START Data in this exercise
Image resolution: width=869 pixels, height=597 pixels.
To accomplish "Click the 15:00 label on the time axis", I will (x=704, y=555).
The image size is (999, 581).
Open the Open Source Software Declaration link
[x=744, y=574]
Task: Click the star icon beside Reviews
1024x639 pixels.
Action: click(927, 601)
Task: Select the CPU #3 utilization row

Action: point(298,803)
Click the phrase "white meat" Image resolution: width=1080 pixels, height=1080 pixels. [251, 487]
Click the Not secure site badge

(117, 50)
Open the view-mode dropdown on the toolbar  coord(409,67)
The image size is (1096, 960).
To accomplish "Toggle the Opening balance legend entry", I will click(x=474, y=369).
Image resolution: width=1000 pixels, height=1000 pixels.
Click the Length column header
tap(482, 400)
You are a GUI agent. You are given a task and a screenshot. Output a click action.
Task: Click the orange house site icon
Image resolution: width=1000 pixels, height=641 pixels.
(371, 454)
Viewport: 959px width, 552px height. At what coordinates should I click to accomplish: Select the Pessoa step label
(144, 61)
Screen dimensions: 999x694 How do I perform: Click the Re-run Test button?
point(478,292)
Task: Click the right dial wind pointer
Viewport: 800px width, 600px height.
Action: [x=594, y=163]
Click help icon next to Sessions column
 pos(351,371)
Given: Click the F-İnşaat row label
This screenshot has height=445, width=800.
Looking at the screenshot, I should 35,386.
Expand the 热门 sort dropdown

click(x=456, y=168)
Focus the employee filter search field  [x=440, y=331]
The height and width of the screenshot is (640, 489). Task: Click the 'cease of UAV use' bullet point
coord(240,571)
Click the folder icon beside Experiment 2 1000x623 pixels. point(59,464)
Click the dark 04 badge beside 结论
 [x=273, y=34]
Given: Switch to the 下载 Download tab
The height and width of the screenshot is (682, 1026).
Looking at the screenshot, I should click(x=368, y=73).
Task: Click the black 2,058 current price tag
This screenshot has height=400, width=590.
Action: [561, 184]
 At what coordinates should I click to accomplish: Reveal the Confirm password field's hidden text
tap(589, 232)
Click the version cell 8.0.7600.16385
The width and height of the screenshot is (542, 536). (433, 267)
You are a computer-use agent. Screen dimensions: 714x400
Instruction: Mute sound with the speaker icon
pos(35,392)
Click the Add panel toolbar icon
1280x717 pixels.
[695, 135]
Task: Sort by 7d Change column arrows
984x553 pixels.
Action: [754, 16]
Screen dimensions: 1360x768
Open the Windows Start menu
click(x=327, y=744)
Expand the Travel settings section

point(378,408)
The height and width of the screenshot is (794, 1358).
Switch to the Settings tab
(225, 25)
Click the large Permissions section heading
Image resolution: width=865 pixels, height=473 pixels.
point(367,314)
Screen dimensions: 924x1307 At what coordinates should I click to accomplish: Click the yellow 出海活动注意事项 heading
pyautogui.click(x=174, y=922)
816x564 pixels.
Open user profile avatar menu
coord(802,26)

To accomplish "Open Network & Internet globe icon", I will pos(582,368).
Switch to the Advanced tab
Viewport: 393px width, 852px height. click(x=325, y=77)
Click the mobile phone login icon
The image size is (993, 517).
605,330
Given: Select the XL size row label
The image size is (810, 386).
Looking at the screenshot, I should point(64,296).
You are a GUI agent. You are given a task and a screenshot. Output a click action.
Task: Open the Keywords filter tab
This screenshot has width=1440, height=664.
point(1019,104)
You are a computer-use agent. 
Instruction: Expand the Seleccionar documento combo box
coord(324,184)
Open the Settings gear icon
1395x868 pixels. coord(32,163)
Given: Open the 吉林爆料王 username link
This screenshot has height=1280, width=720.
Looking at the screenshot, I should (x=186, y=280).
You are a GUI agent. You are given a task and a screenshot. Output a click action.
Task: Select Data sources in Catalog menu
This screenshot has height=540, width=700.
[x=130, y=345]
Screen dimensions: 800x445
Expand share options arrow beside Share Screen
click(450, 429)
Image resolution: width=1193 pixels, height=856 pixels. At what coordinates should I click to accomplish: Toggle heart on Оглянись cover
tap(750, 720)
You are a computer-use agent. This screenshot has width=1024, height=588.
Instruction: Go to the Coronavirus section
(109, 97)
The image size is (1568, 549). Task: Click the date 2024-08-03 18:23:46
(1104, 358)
END Data in this exercise
## What the task requires
Please make an exact copy of the lines above from the line with "Given: Select the XL size row label" through the line with "Task: Open the Keywords filter tab", both ends included.

## Solution for this exercise
Given: Select the XL size row label
The image size is (810, 386).
Looking at the screenshot, I should point(64,296).
You are a GUI agent. You are given a task and a screenshot. Output a click action.
Task: Open the Keywords filter tab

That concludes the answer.